ABOUT THIS EXERCISE => If a line contains the word "height", include it in the count; state how many such lines the listing has and nothing else.

RAW DATA =>

::::::

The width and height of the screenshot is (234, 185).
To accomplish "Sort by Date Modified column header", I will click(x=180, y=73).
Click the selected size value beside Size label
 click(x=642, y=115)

::::::

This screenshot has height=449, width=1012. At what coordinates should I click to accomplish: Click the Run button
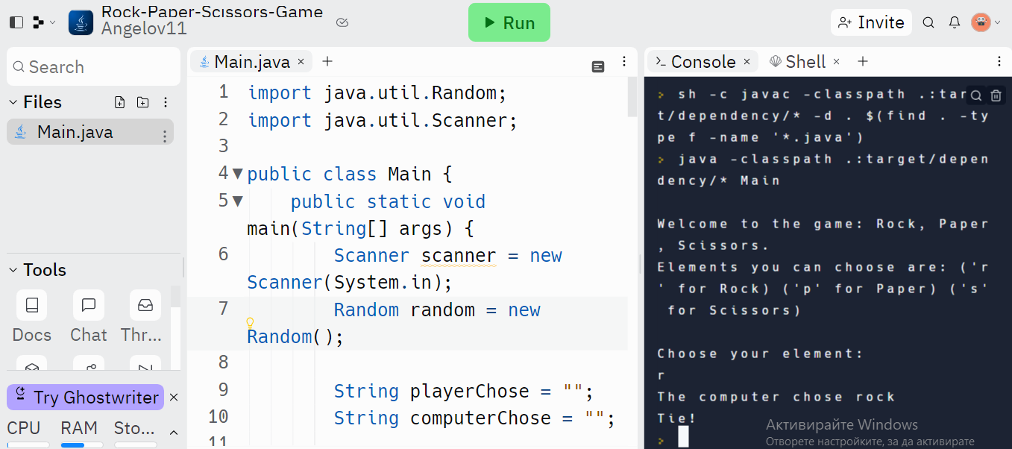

::::::

TASK SOLUTION => 2